Updated: Aug 10, 2022

I am, along with most of you, a member of the tribe of “low self-esteem.” Going along with this are challenges with self-compassion. There is a favorite story amongst therapists about a Westerner asking the Dalai Lama about low self-esteem or self-hatred during a question-and-answer session. Turns out, there are several versions of the story since the question came up more than once over the years. But each time, it seemed to confuse him. There would be a back and forth with his interpreter trying to make sure he was getting the question right and surprise that this was a problem in the West. When Sharon Salzberg, a noted therapist and teacher on compassion, asked the question in 1990, the Dalai Lama was incredulous and asked the audience of Westerners how many of them personally struggled with this, and the majority raised their hands.

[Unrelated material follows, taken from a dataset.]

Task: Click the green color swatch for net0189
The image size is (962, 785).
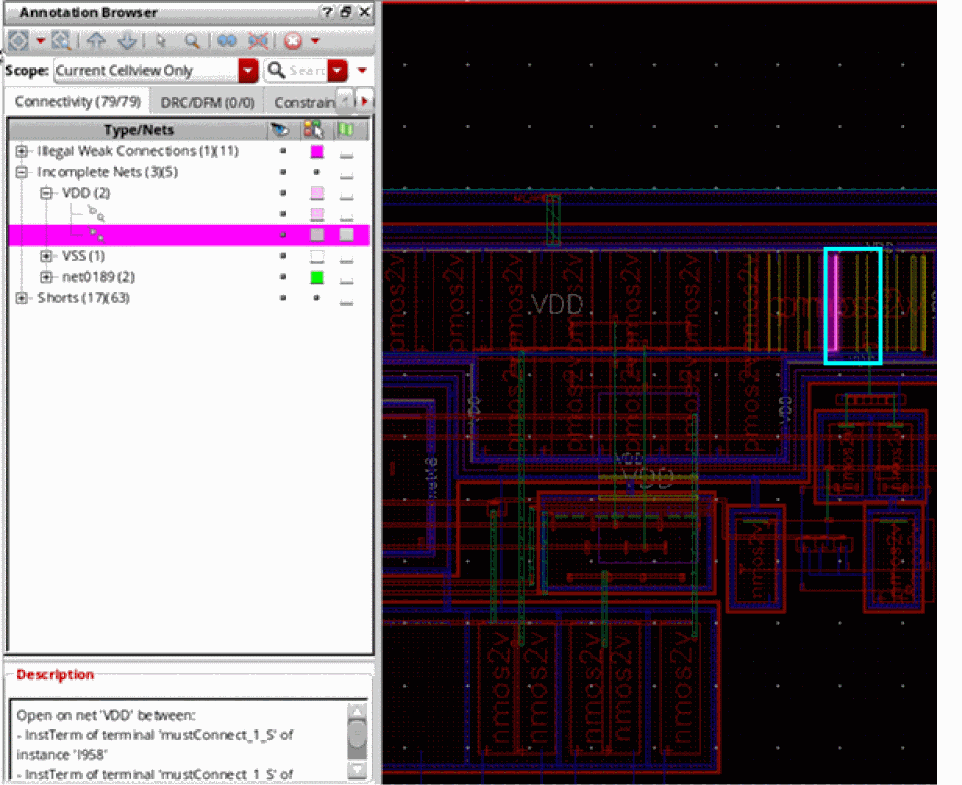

There are many layers to this problem. For some of us, it might even be inherited. Generational trauma can likely get into our DNA. But certainly, the roots of it are in our childhood. As part of many psychiatric interviews, there is often the question “Did you suffer any childhood abuse?” One of my patients told me this story: “My Mom had schizophrenia. And she self-medicated with alcohol. When Mom was in a rage, I remember hiding in my closet praying “Don’t find me. Don’t find me. Don’t find me.” If she were drunk enough, she might fall asleep before she figured out where I was.”

Most of us were far less challenged by our childhoods than this patient of mine. Other stories that play on my heart as I think of needing to survive childhood include several patients molested or raped by a parent, the all-too-common story of patients with a parent who stood casually by as a step-parent groomed then abused them, patients who were beaten so often that running away into the streets at 15 years old or into the military at 17 were good options. It’s not hard to imagine how needing to cope and survive this type of abuse might screw someone up emotionally, psychologically. But as it turns out, even idyllic childhoods can be a challenge to survive.

My childhood was on the idyllic (ideal, easy) side: a dad and mom who stayed together and rarely fought. A dad and mom who took me and my two older sibs on vacations to the beach every Memorial Day weekend where my Dad and his sibs and cousins would bring their families to a big lodge, an extended family of upwards of 50 or more of us gathering to cook together, and hunt clams at low tide, and play together, and share songs and stories by the lodge fire together. But I remember sharing a story from my childhood with my therapist, Bert: “I would sometimes get really mad at my parents, especially when I was accused of and punished for something I didn’t do. And I remember being in bed at night, plotting how I would run away and show them. They’d be sorry for treating me so meanly! But then I realized if I did this, there was a good chance that my parents would move away, taking my sibs with them, and if I wanted to return home, I would never be able to find them again.” Finishing the story, I caught the look of horror, or at least dismay on my therapists face, and I ventured a “Oh. So this isn’t an idea that most kids have?” And Bert responding, “No, Bill. Not everyone.” Well, not everyone had THAT particular story. But the foundation of this story IS a universal story understood in each child’s own way that boils down to this: “I’m a kid (baby to teens), and I cannot survive on my own. I need bigger people around me to feed me and shelter me and protect me.” We don’t have these words for it as a child. But its instinctual. We know it at a very primitive but foundation level. And what this means when a parent is chasing us around the house, beating the crap out of us; or a parent has just made us eat soap for eating Cousin Marty’s brownie, even when Marty said I could have it; we know that we cannot divorce this parent. We cannot choose someone else who will treat us better. There is a relational and emotional equation that needs balancing here.

Big, strong, needed parent being meanSmall, vulnerable, little person, in need, being valuable.

It doesn’t balance. As an adult, we generally don’t tolerate being treated meanly. We fight back physically, verbally, or passively. Or we tell the person to get lost. These are not options for our little kid selves experiencing the injustices from our care givers. This equation balances:

Big, strong, needed parent being mean, but their human, too, and behaving badly -- Small, vulnerable, little person, in need, being valuable.

But we don’t have the perspective, the maturity, the distance to get here. My own story about my family moving away was code from my inner wise self that goes like this: “Bill: your family does not do anger well. Bad things happen when you get angry. Don’t get angry! Don’t run away. Don’t even mention that brownie again! You’re little. You need them. Don’t take the risk of pushing them away.” And here is the zinger: “You aren’t worth enough. They’ll move away. Their love is conditional on you being good. If you’re angry, you’re worthless.” This balances the equation:

Bigger, stronger, needed parent being mean - Small, vulnerable, little person who must not be worth much and must deserve being treated this way.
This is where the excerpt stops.